- Work task -
Within the entries below, find each line containing the word "computer" and copy it.

Extracted data entries:

* * * * * * * * *

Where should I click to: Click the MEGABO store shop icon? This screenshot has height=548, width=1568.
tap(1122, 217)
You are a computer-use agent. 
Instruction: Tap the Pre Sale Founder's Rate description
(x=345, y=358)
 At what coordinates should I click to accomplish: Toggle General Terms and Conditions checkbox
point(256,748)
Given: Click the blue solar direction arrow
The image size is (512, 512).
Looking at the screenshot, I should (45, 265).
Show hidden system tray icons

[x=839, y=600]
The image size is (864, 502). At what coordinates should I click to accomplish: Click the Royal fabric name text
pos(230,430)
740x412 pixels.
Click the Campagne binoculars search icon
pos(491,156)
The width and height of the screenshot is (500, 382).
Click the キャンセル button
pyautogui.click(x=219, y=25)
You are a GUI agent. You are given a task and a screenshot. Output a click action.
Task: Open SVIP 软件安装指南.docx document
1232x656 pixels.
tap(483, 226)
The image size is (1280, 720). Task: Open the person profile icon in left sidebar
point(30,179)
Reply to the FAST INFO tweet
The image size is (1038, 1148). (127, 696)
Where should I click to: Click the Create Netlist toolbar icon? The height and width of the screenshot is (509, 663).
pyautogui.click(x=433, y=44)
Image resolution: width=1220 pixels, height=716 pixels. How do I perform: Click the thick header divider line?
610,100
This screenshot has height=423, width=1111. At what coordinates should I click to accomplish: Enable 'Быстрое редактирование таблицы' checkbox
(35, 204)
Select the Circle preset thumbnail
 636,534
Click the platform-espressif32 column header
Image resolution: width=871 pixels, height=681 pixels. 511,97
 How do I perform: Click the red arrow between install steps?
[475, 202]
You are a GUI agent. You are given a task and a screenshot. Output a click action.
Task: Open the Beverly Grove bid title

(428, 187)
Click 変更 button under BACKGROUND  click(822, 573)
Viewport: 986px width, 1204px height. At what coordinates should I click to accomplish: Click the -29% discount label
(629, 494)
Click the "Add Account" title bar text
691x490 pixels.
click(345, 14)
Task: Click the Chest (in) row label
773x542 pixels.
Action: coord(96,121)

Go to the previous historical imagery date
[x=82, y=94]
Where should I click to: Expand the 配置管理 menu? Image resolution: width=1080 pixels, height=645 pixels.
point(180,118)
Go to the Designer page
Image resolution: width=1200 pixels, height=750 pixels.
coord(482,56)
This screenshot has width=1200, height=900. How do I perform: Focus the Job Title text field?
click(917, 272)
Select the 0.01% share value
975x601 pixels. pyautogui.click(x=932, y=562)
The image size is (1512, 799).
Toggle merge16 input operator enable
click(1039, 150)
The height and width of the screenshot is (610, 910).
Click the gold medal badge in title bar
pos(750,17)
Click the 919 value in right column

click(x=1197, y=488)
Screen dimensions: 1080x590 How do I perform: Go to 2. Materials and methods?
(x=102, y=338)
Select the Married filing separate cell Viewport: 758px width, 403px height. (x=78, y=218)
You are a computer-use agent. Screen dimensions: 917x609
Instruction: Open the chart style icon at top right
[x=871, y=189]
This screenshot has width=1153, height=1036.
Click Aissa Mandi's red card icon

* * * * * * * * *

- Result for this exercise -
You are a computer-use agent. 
You are a computer-use agent. Screen dimensions: 917x609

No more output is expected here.